3Quarksdaily | Anyone reading this article cannot fail but be aware of the changing interface between eye and text that has taken place over the past two decades or so. New Media – everything from the internet database to the Blackberry – has fundamentally changed the way we connect with each other, but it has also altered the way we connect with information itself. The linear, diachronic substance of the page and the book have given way to a dynamic textuality blurring the divide between authorship and readership, expert testament and the simple accumulation of experience.

The main difference between traditional text-based systems and newer, data-driven ones is quite simple: it is the interface. Eyes and fingers manipulate the book, turning over pages in a linear sequence in order to access the information stored in its printed figures. For New Media, for the digital archive and the computer storage network, the same information is stored sequentially in databases which are themselves hidden to the eye. To access them one must commit a search or otherwise run an algorithm that mediates the stored data for us. The most important distinction should be made at the level of the interface, because, although the database as a form has changed little over the past 50 years of computing, the Human Control Interfaces (HCI) we access and manipulate that data through are always passing from one iteration to another. Stone circles interfacing the seasons stayed the same, perhaps being used in similar rituals over the course of a thousand years of human cultural accumulation.

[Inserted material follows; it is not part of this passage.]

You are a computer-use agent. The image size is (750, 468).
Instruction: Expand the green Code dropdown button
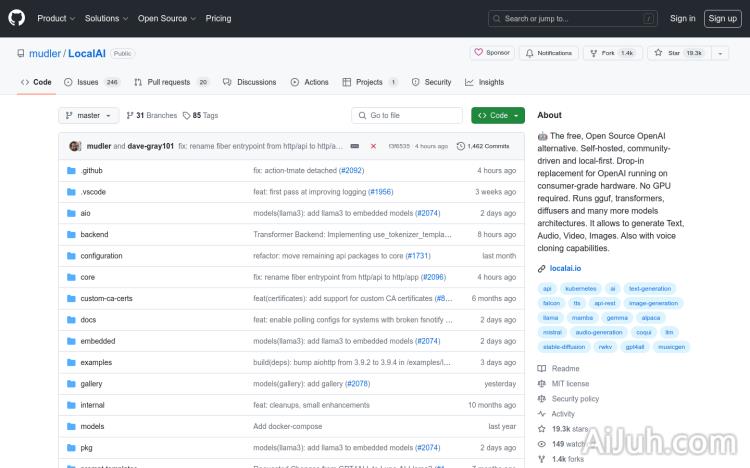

Books, interfacing text, language and thought, stay the same in themselves from one print edition to the next, but as a format, books have changed very little in the few hundred years since the printing press. The computer HCI is most different from the book in that change is integral to it structure. To touch a database through a computer terminal, through a Blackberry or iPhone, is to play with data at incredible speed:
Sixty years ago, digital computers made information readable. Twenty years ago, the Internet made it reachable. Ten years ago, the first search engine crawlers made it a single database. Now Google and like-minded companies are sifting through the most measured age in history, treating this massive corpus as a laboratory of the human condition...

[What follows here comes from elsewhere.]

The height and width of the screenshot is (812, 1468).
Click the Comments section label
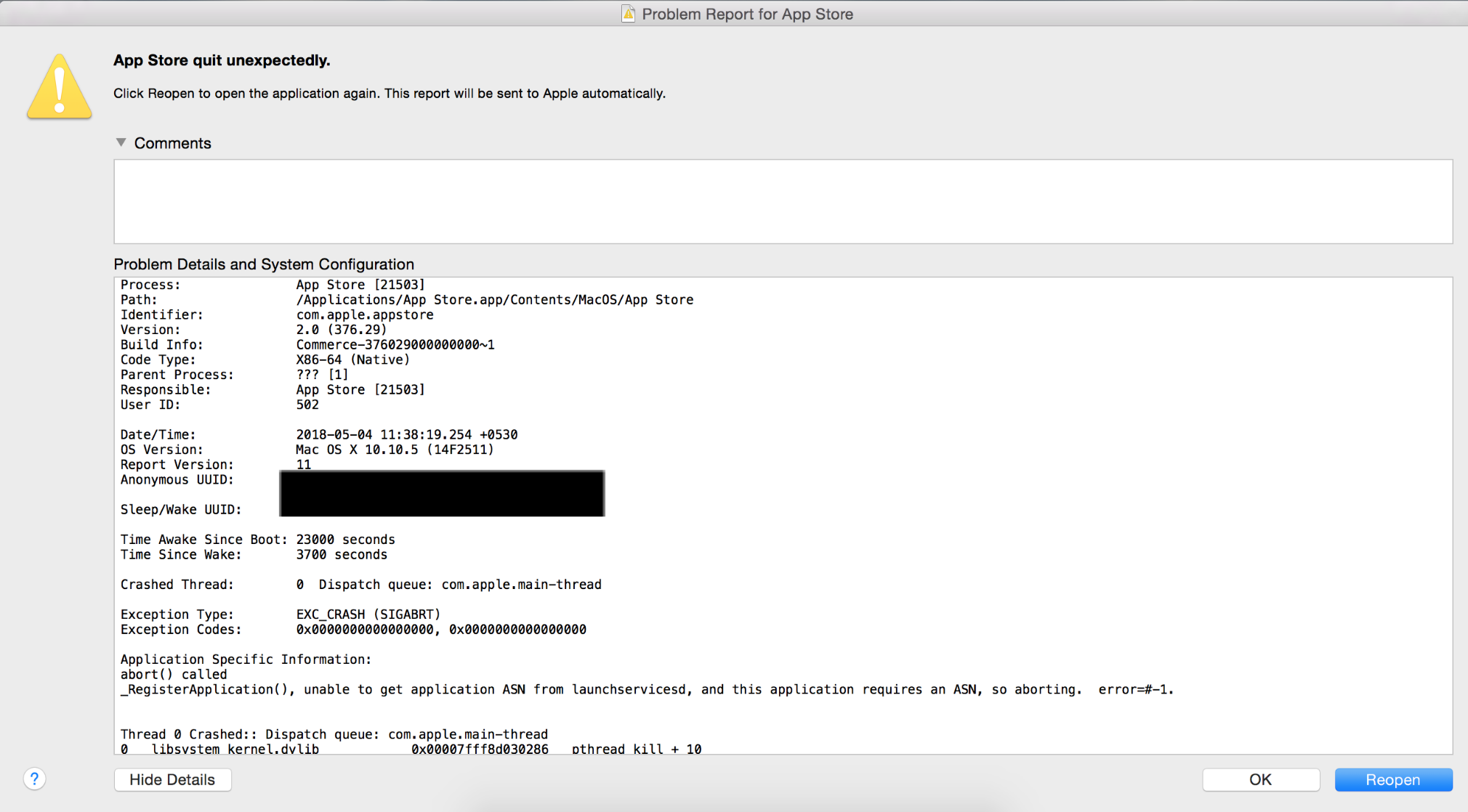(x=172, y=143)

Kilobytes were stored on floppy disks. Megabytes were stored on hard disks. Terabytes were stored in disk arrays. Petabytes are stored in the cloud. As we moved along that progression, we went from the folder analogy to the file cabinet analogy to the library analogy to — well, at petabytes we ran out of organizational analogies.

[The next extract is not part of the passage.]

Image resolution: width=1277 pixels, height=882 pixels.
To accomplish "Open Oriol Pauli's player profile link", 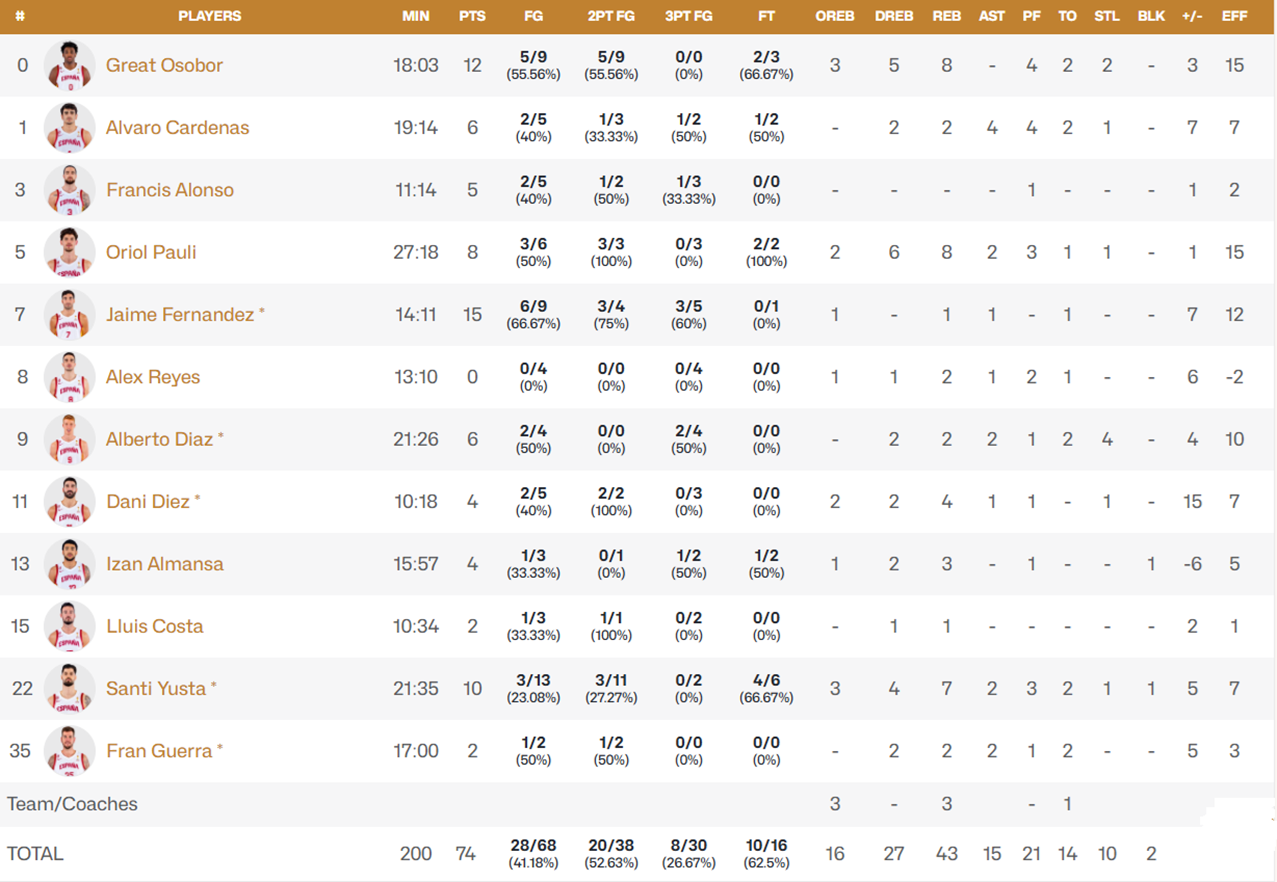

At the petabyte scale, information is not a matter of simple three- and four-dimensional taxonomy and order but of dimensionally agnostic statistics...

This is a world where massive amounts of data and applied mathematics replace every other tool that might be brought to bear. Out with every theory of human behavior, from linguistics to sociology. Forget taxonomy, ontology, and psychology. Who knows why people do what they do? The point is they do it, and we can track and measure it with unprecedented fidelity. With enough data, the numbers speak for themselves.

Wired Magazine, The End of Theory, June 2008
And as the amount of data has expanded exponentially, so have the interfaces we use to access that data and the models we build to understand that data. On the day that Senator John McCain announced his Vice Presidential Candidate the best place to go for an accurate profile of Sarah Palin was not the traditional media: it was Wikipedia. In an age of instant, global news, no newspaper could keep up with the knowledge of the cloud. The Wikipedia interface allowed knowledge about Sarah Palin from all levels of society to be filtered quickly and efficiently in real-time. Wikipedia acted as if it was encyclopaedia, as newspaper as discussion group and expert all at the same time and it did so completely democratically and at the absence of a traditional management pyramid. The interface itself became the thinking mechanism of the day, as if the notes every reader scribbled in the margins had been instantly cross-checked and added to the content.

In only a handful of years the human has gone from merely dipping into the database to becoming an active component in a human-cloud of data. The interface has begun to reflect back upon us, turning each of us into a node in a vast database bigger than any previous material object. Gone are the days when clusters of galaxies had to a catalogued by an expert and entered into a linear taxonomy. Now, the same job is done by the crowd and the interface, allowing a million galaxies to be catalogued by amateurs in the same time it would have taken a team of experts to classify a tiny percentage of the same amount.